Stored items
+ + +

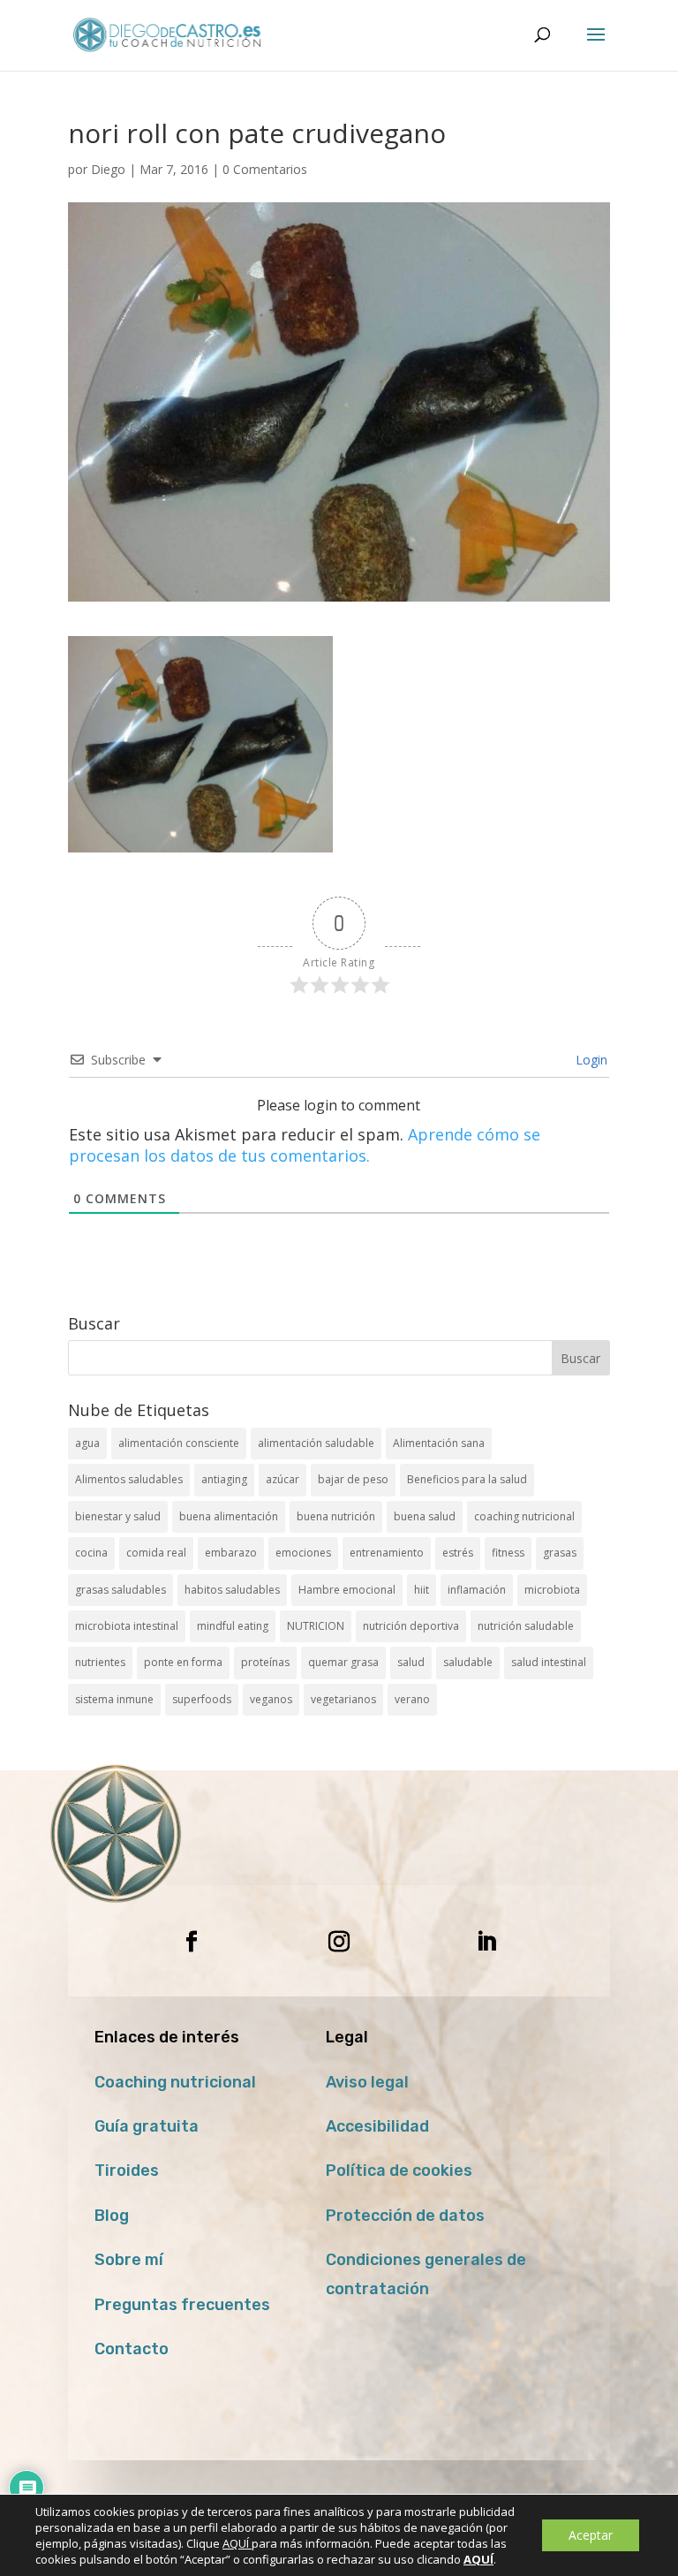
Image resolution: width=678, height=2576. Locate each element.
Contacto (131, 2349)
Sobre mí (128, 2259)
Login (589, 1059)
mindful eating (232, 1625)
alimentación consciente (178, 1443)
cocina (91, 1552)
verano (412, 1699)
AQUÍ (237, 2543)
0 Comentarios (264, 169)
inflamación (477, 1589)
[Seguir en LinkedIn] (486, 1942)
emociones (303, 1552)
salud (411, 1662)
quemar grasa (343, 1662)
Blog (111, 2215)
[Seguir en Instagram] (339, 1942)
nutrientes (100, 1662)
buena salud (425, 1516)
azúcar (282, 1479)
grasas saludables (120, 1589)
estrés (457, 1552)
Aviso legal (367, 2082)
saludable (468, 1662)
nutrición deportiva (411, 1625)
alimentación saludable (316, 1443)
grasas (559, 1552)
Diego (108, 169)
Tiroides (126, 2170)
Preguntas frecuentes (182, 2305)
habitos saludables (232, 1589)
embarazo (231, 1552)
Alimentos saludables (129, 1479)
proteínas (265, 1662)
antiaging (224, 1479)
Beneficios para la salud (467, 1479)
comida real (156, 1552)
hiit (421, 1589)
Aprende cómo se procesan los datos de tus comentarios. (304, 1145)
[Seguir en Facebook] (191, 1942)
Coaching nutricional (175, 2082)
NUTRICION (315, 1625)
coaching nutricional (524, 1516)
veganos (271, 1699)
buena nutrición (336, 1516)
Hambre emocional (347, 1589)
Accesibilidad (377, 2126)
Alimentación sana (439, 1443)
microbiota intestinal (126, 1625)
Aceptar (591, 2535)
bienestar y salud (118, 1516)
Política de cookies (399, 2170)
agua (87, 1443)
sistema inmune (114, 1699)
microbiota (552, 1589)
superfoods (201, 1699)
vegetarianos (343, 1699)
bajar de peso (353, 1479)
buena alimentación (228, 1516)
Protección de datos (405, 2215)
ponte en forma (183, 1662)
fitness (508, 1552)
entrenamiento (387, 1552)
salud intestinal (548, 1662)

+ + +

What is needed – Exactly as they appear, print the lines from the one holding "0 Comentarios (264, 169)" through the final line of the entries, and no others.

Output of the exercise –
0 Comentarios (264, 169)
inflamación (477, 1589)
[Seguir en LinkedIn] (486, 1942)
emociones (303, 1552)
salud (411, 1662)
quemar grasa (343, 1662)
Blog (111, 2215)
[Seguir en Instagram] (339, 1942)
nutrientes (100, 1662)
buena salud (425, 1516)
azúcar (282, 1479)
grasas saludables (120, 1589)
estrés (457, 1552)
Aviso legal (367, 2082)
saludable (468, 1662)
nutrición deportiva (411, 1625)
alimentación saludable (316, 1443)
grasas (559, 1552)
Diego (108, 169)
Tiroides (126, 2170)
Preguntas frecuentes (182, 2305)
habitos saludables (232, 1589)
embarazo (231, 1552)
Alimentos saludables (129, 1479)
proteínas (265, 1662)
antiaging (224, 1479)
Beneficios para la salud (467, 1479)
comida real (156, 1552)
hiit (421, 1589)
Aprende cómo se procesan los datos de tus comentarios. (304, 1145)
[Seguir en Facebook] (191, 1942)
Coaching nutricional (175, 2082)
NUTRICION (315, 1625)
coaching nutricional (524, 1516)
veganos (271, 1699)
buena nutrición (336, 1516)
Hambre emocional (347, 1589)
Accesibilidad (377, 2126)
Alimentación sana (439, 1443)
microbiota intestinal (126, 1625)
Aceptar (591, 2535)
bienestar y salud (118, 1516)
Política de cookies (399, 2170)
agua (87, 1443)
sistema inmune (114, 1699)
microbiota (552, 1589)
superfoods (201, 1699)
vegetarianos (343, 1699)
bajar de peso (353, 1479)
buena alimentación (228, 1516)
Protección de datos (405, 2215)
ponte en forma (183, 1662)
fitness (508, 1552)
entrenamiento (387, 1552)
salud intestinal (548, 1662)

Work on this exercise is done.